WORK REQUIRED: Format the rows below as a JSON list of strings, one string per line, with blank lines omitted.

EXCERPTED DATA:

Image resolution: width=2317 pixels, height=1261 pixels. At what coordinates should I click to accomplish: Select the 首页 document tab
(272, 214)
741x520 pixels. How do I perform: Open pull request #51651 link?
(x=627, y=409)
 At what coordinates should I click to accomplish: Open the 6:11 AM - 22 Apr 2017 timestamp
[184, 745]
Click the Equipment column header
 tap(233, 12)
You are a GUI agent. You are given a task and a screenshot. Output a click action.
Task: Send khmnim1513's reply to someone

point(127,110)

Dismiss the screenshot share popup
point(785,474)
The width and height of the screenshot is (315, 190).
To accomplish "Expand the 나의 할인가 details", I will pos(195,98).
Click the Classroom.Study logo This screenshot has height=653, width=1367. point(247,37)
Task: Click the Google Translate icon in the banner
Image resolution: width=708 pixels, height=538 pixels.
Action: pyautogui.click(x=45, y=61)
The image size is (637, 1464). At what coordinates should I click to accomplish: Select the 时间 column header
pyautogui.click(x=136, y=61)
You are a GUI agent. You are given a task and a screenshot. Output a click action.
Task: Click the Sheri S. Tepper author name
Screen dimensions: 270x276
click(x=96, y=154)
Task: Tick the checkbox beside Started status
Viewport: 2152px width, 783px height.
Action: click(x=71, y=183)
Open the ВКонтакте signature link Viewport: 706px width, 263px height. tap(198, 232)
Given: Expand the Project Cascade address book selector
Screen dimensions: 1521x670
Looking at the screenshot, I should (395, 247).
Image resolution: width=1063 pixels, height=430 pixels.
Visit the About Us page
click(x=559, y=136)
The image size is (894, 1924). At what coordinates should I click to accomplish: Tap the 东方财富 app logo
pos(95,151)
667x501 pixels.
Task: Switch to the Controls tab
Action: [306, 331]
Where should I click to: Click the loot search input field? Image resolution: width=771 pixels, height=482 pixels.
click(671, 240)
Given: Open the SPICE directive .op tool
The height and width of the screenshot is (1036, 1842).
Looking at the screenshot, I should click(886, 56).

TASK SOLUTION:
[
  "Image resolution: width=2317 pixels, height=1261 pixels. At what coordinates should I click to accomplish: Select the 首页 document tab",
  "(272, 214)",
  "741x520 pixels. How do I perform: Open pull request #51651 link?",
  "(x=627, y=409)",
  " At what coordinates should I click to accomplish: Open the 6:11 AM - 22 Apr 2017 timestamp",
  "[184, 745]",
  "Click the Equipment column header",
  " tap(233, 12)",
  "You are a GUI agent. You are given a task and a screenshot. Output a click action.",
  "Task: Send khmnim1513's reply to someone",
  "point(127,110)",
  "Dismiss the screenshot share popup",
  "point(785,474)",
  "The width and height of the screenshot is (315, 190).",
  "To accomplish \"Expand the 나의 할인가 details\", I will pos(195,98).",
  "Click the Classroom.Study logo This screenshot has height=653, width=1367. point(247,37)",
  "Task: Click the Google Translate icon in the banner",
  "Image resolution: width=708 pixels, height=538 pixels.",
  "Action: pyautogui.click(x=45, y=61)",
  "The image size is (637, 1464). At what coordinates should I click to accomplish: Select the 时间 column header",
  "pyautogui.click(x=136, y=61)",
  "You are a GUI agent. You are given a task and a screenshot. Output a click action.",
  "Task: Click the Sheri S. Tepper author name",
  "Screen dimensions: 270x276",
  "click(x=96, y=154)",
  "Task: Tick the checkbox beside Started status",
  "Viewport: 2152px width, 783px height.",
  "Action: click(x=71, y=183)",
  "Open the ВКонтакте signature link Viewport: 706px width, 263px height. tap(198, 232)",
  "Given: Expand the Project Cascade address book selector",
  "Screen dimensions: 1521x670",
  "Looking at the screenshot, I should (395, 247).",
  "Image resolution: width=1063 pixels, height=430 pixels.",
  "Visit the About Us page",
  "click(x=559, y=136)",
  "The image size is (894, 1924). At what coordinates should I click to accomplish: Tap the 东方财富 app logo",
  "pos(95,151)",
  "667x501 pixels.",
  "Task: Switch to the Controls tab",
  "Action: [306, 331]",
  "Where should I click to: Click the loot search input field? Image resolution: width=771 pixels, height=482 pixels.",
  "click(671, 240)",
  "Given: Open the SPICE directive .op tool",
  "The height and width of the screenshot is (1036, 1842).",
  "Looking at the screenshot, I should click(886, 56)."
]